Além disso, o desenvolvimento de uma solução mutualista não é impedido formalmente, pelo que a ausência de outras “ADSE” não ligadas a profissionais do sector público deve fazer pensar que provavelmente haverá problemas com soluções mutualistas.
Pelo menos dois problemas potenciais devem ser analisados e resolvidos antes de se avançar: a) as regras atuais do mutualismo permitem um funcionamento ágil e saudável de uma entidade mutualista dedicada à cobertura de riscos de saúde? b) qual a dimensão mínima critica para que essa entidade possa sobreviver?
Depois de respondidas estas questões, outras existem, de natureza técnica.

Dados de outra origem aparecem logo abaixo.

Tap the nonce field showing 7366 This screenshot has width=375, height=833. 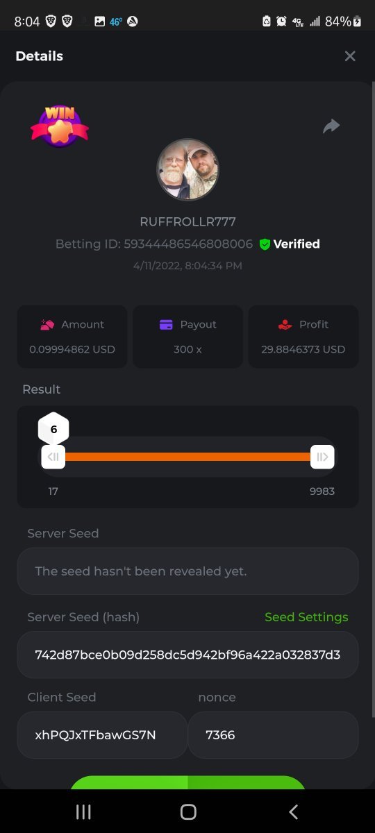coord(273,734)
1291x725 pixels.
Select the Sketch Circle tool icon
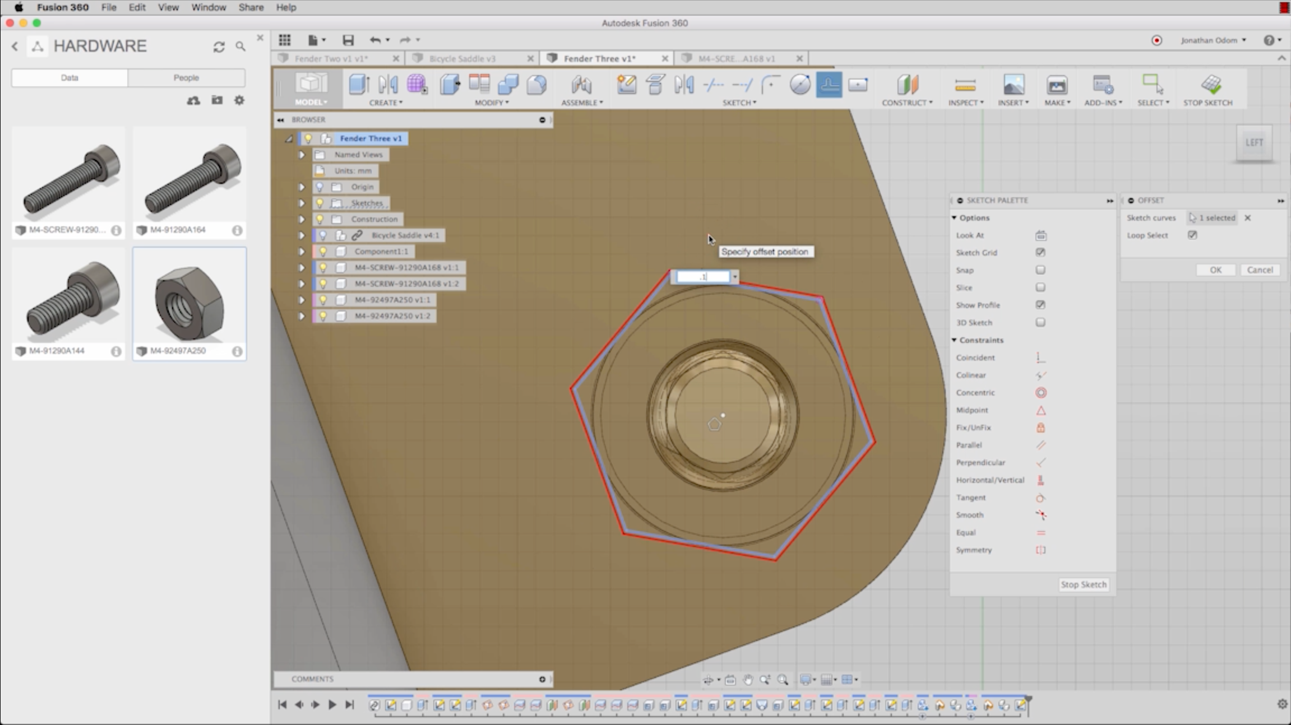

Afirmar que se vai ou que se quer eliminar os casos “azuis” e “verdes” nas urgências hospitalares será provavelmente fonte de frustração e incapacidade de resolver o problema. O problema não está nas cores da triagem, pois será quase inevitável que haja algumas situações de “azuis” e de “verdes”, classificação atribuída depois de uma primeira observação no hospital e antes da qual não será possível o cidadão saber exatamente que situação tem.

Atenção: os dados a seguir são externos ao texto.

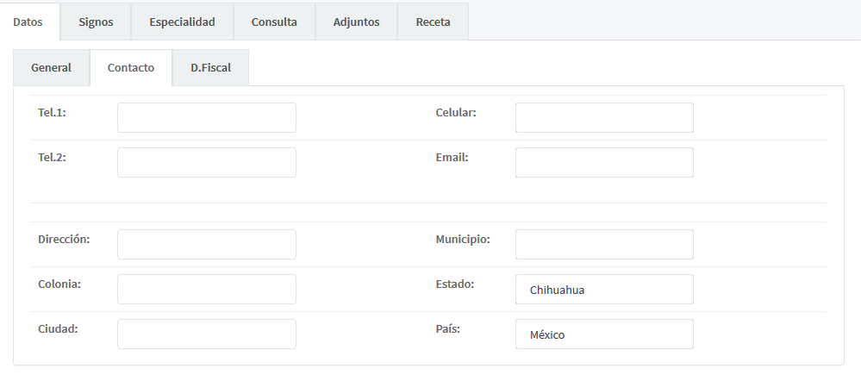Select the Municipio text field
This screenshot has height=381, width=861.
pyautogui.click(x=604, y=245)
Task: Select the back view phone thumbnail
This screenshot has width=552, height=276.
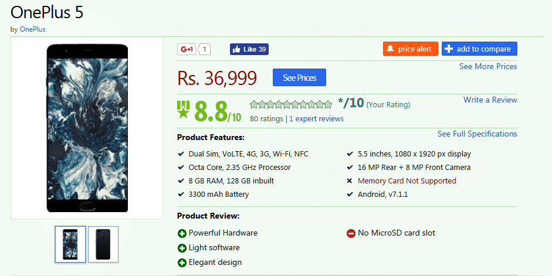Action: click(x=103, y=244)
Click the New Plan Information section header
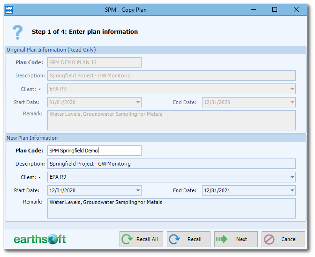315x257 pixels. 32,138
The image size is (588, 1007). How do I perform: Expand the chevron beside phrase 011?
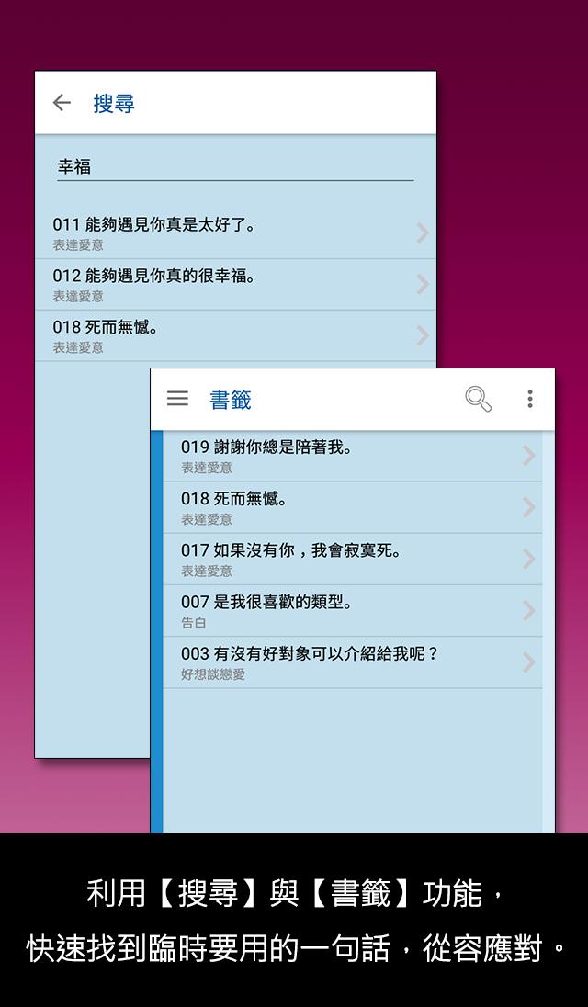pyautogui.click(x=423, y=233)
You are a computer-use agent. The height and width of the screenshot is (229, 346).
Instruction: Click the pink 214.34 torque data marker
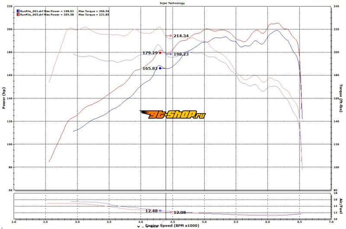click(x=171, y=36)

O objetivo de reduzir a utilização das urgências é adequado, mas necessita de mais atenção do que apenas falar em “azuis” e “verdes”, até porque isso cria pressão para que na avaliação feita seja tudo mais “amarelo”.

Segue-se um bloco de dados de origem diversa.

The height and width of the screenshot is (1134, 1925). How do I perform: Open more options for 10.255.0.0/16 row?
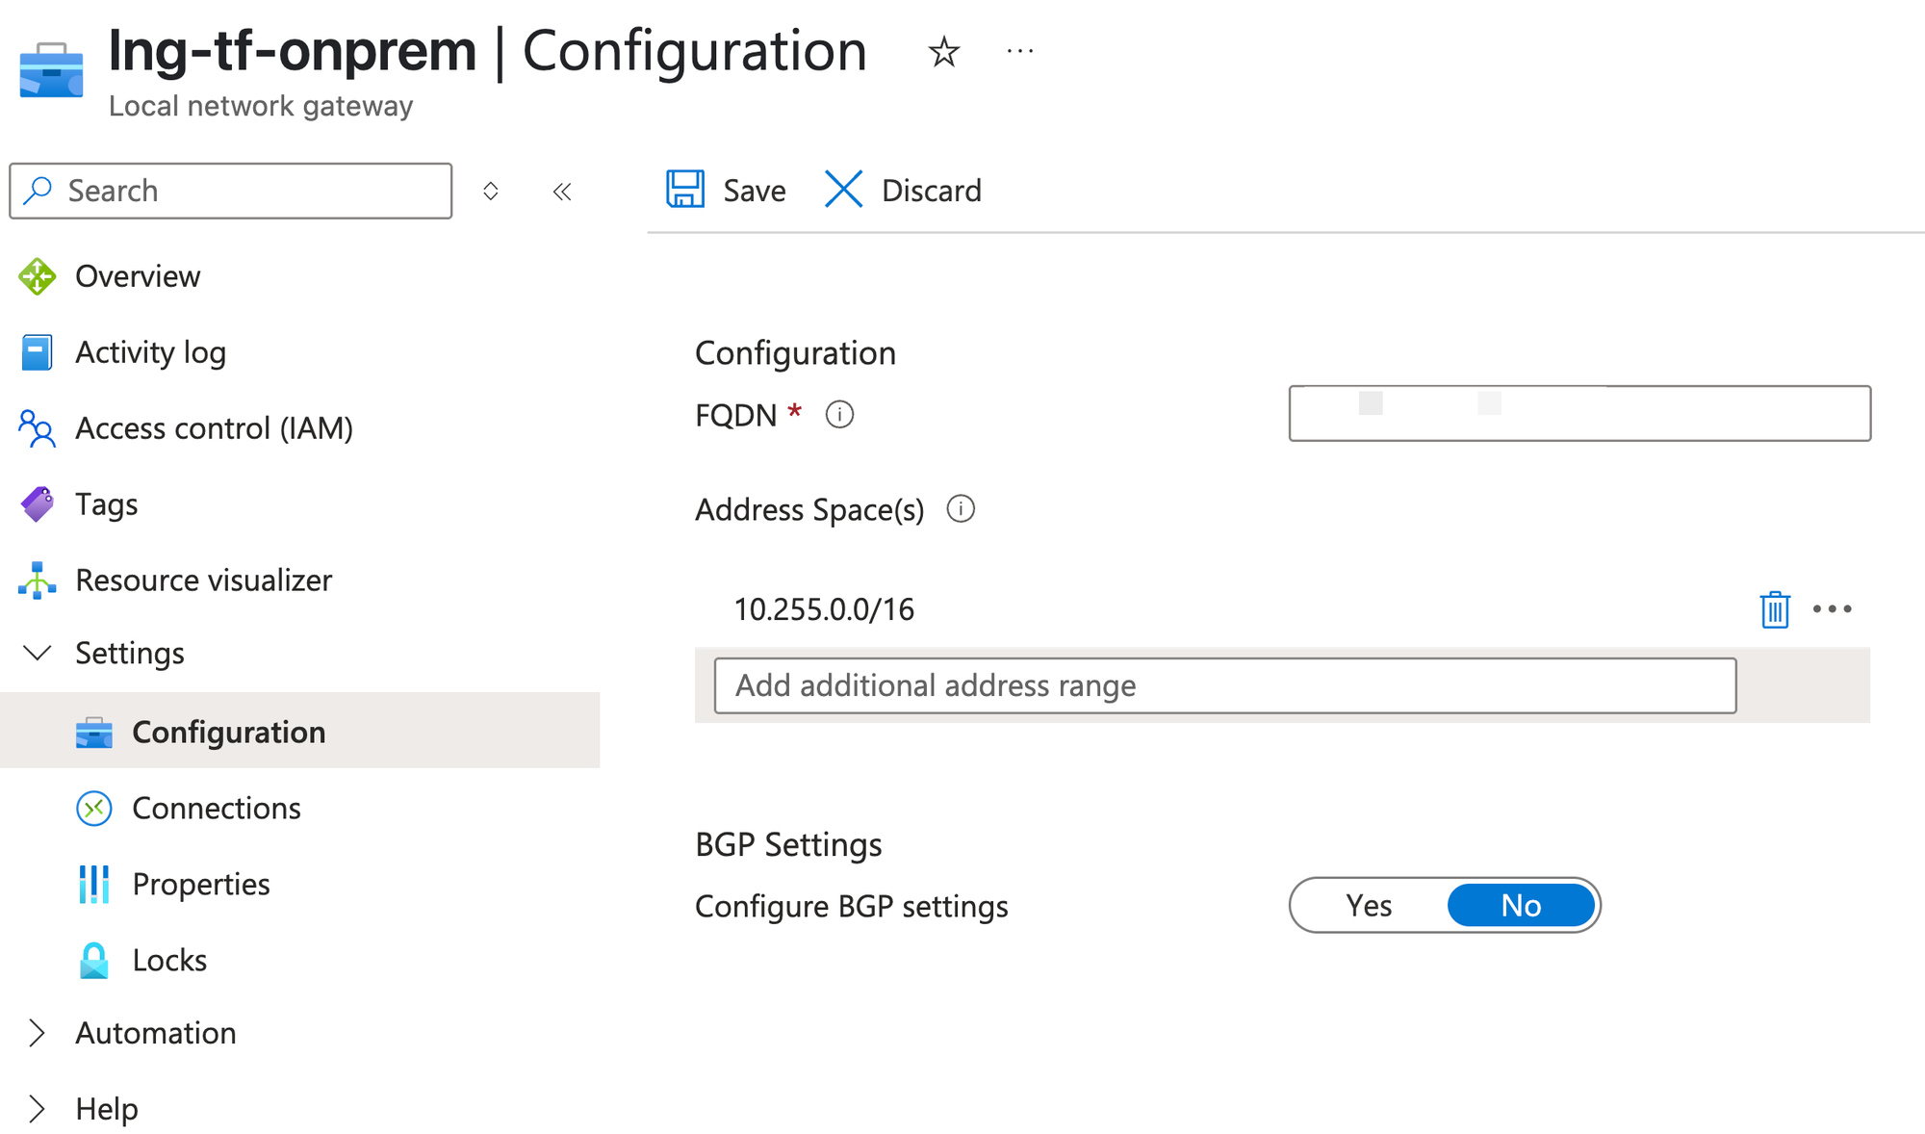tap(1832, 609)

As boas ideias (e que vale a pena explorar em mais detalhe). Na atualmente quente situação dos profissionais de saúde e na sua relação com o SNS são mencionados os três aspetos cruciais de condições remuneratórias, e de trabalho de forma mais geral, de diversidade e flexibilidade no tipo de contratos possíveis e de necessidade de uma perspetiva de desenvolvimento profissional ou de carreira.
Falta juntar-lhe uma visão de longo prazo, com os desafios e soluções possíveis para horizontes de médio e de longo prazo.
Inevitavelmente, os detalhes das contas e das regras serão cruciais, e não há sobre isso muito dito (num desenvolvimento dessas ideias, será útil ter uma quantificação de custos, mas também do tipo de gestão e planeamento exigido às unidades de saúde do SNS).
A proposta de um médico de família digital é interessante, sendo evidente que não pode ser para todas as pessoas, pelas características que terá. É interessante porque a utilização de meios digitais (teleconsultas, mas também telemonitorização) permite que o médico e o doente não precisem de coincidir no mesmo espaço físico para terem uma relação útil.
Contudo, duas questões, pelo menos, precisam de ser resolvidas: quando o doente precisar de observação física, como e onde se concretiza? E qual a relação de trabalho, relação contratual, do médico de família digital com o SNS?
A possibilidade de criação de uma rede de centros ambulatórios merece ser explorada, pois não é claro o que significa exatamente e como se ligará com as restantes unidades do SNS.
Havendo também uma intenção de desenvolver sistemas locais de saúde, como é que tudo se organiza dentro desse sistema, com a criação de mais uma rede (além da rede de unidades de cuidados de saúde primários, da rede de cuidados continuados, da rede hospitalar, da rede de cuidados paliativos, da rede de farmácias, da rede de cuidados e apoio sociais associada às autarquias, etc)?
Na lógica de desenvolvimento de atividades de promoção da saúde, o acesso a um check-up anual de cada cidadão é uma proposta que permite colocar essa ideia mais presente junto das pessoas, mais do que falar em literacia em saúde ou alteração de hábitos de vida (que virão depois, na sequência de uma maior atenção das pessoas).
Por tudo isto, os próximos tempos deverão ver a apresentação de mais detalhes de algumas destas propostas do PSD, com a esperança de uma discussão honesta sobre elas e com a expectativa de não serem consideradas, por razões puramente de jogo político, pelo Governo. Fica a curiosidade de saber como serão tratadas as que chamei propostas consensuais.